Best Version Bibliographic Information:

“The Cock, the Mouse and the Little Red Hen” by Felicite Le Fevre. In: Time For Old Magic. May Hill Arbuthnot & Mark Taylor, compilers. Chicago: Scott Foresman, 1970, p. 10 – 12.

 

Ethnic origin: English

 

Running time: 10 minutes

 

Power centers:

1.         fox decides to capture cock, mouse, little red hen

2.         fox captures the three

3.         hen rescues herself and others

4.         fox disappears into stream

 

Characters: Little Red Hen, Cock, Mouse, Bold Bad Fox, Little Bad Foxes

 

Scenes:

1.         2 houses, 1 pretty, 1 ugly; who lives in each

2.         foxes declare their hunger, decide to hunt

3.         breakfast scene with cock, mouse, hen

4.         capture by fox

5.         inside sack and escape, disappearance of fox

6.         closing with hen on holiday

 

Synopsis:  On two hills are two houses. One is pretty and well kept; the cock, mouse and red hen live here. The other is ugly and shabby; the bold bad fox and little foxes live here. The foxes have nothing to eat and decide to catch the occupants of the other house for their supper.  At the pretty house, the cock and mouse wake up on the “wrong side of the bed” and refuse to help with breakfast chores.  The red hen does all the work cheerfully.  Mouse and cock nap while fox approaches the house and carelessly let the fox in. All are captured and popped into a sack and carried off.  The fox tires, lays down to rest.  Red hen effects the escape from the sack with her sewing utensils and substituting stones for themselves.  After the three run away home, fox awakes, picks up the sack of stones, and falls into the stream, and is never seen again.  Hen enjoys a holiday while cock and mouse do all the chores, thankful to be alive.

 

Rhymes, special flavor: 

“who will help (gather sticks for the fire)?”

“I shan't” said the cock.

“I shan't” said the mouse.

“I'll do it myself” said the little red hen.

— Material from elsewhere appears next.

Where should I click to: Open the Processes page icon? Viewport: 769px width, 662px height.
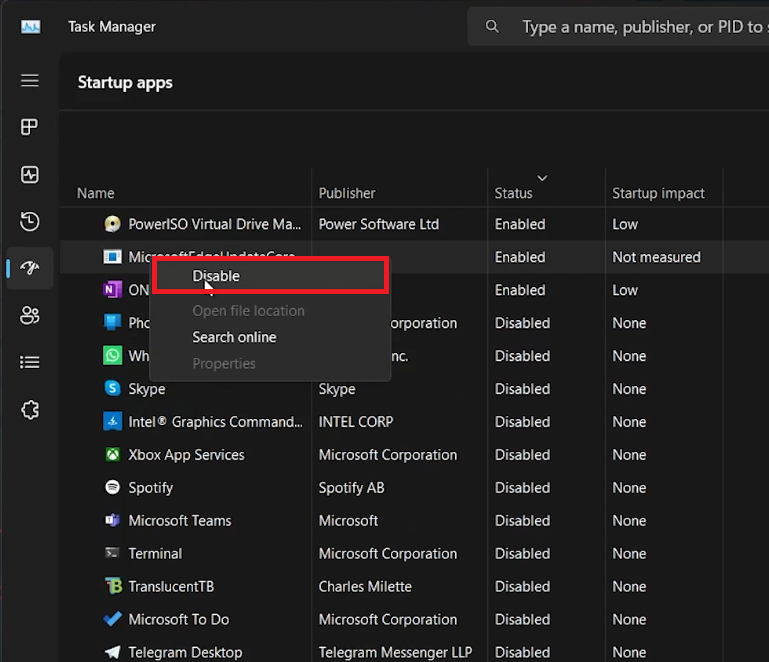[30, 127]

The little red hen says “It's never too late to mend!”

 

Audience:  early elementary grades (K – 3)

Erikson:

3 – 6 years (K, 1st grade); ambition, responsibility, imaginative play

6 – 9 years (1st grade – 3rd grade); productive work, cooperation

Piaget:

2 – 7 years; repetition

7 – 11 years; orderly thinking, puzzles

 

Other versions bibliographic information:

 “The Rooster, the Mouse and the Little Red Hen” in: Shirley Temple's Nursery Tales.  New York: Random House, 1961. p. 1 – 3.

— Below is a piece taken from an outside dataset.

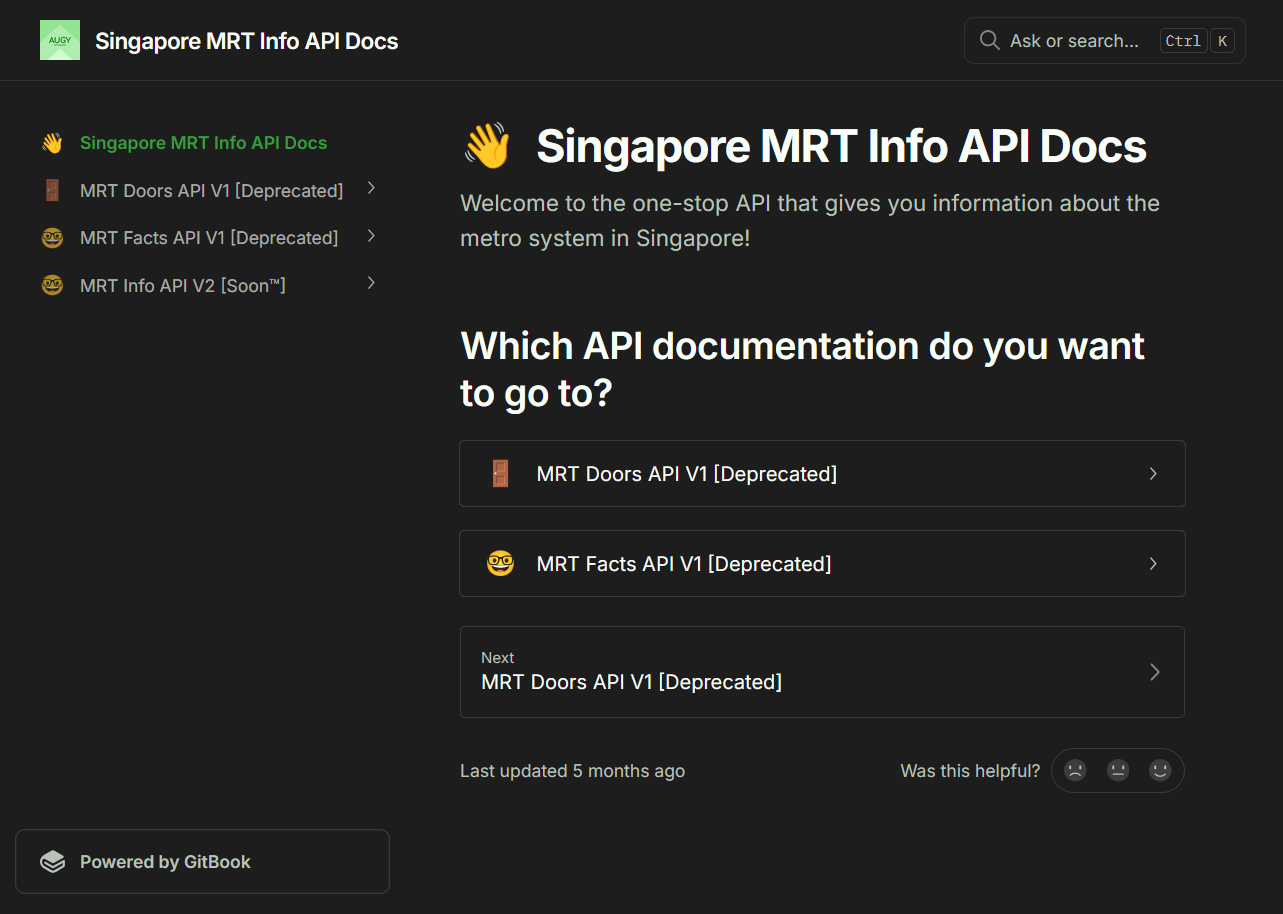Click the AUGY logo in the header

[x=60, y=41]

Cauley, Lorinda Bryan. The Cock, the Mouse and The Little Red Hen.  New York: G.P. Putnam's Sons, 1982.

 “The Fox and the Little Red Hen”.  In Hollowel, Lillian. A Book of Children's Literature. New York: Farrar & Rinehart, 1939, p. 70 – 71.

 

Brief comparison:  The first two versions are comparable, in fact they are nearly identical. The only real differences that exist are placement of the order of events as told, number of foxes (one or five), and the method of the fox's demise or loss of the sack. The third version varies in the characters and in the events that occur.  The end result is the same with the hen escaping by cutting a hole in the sack and substituting a stone, and injury happening to the fox.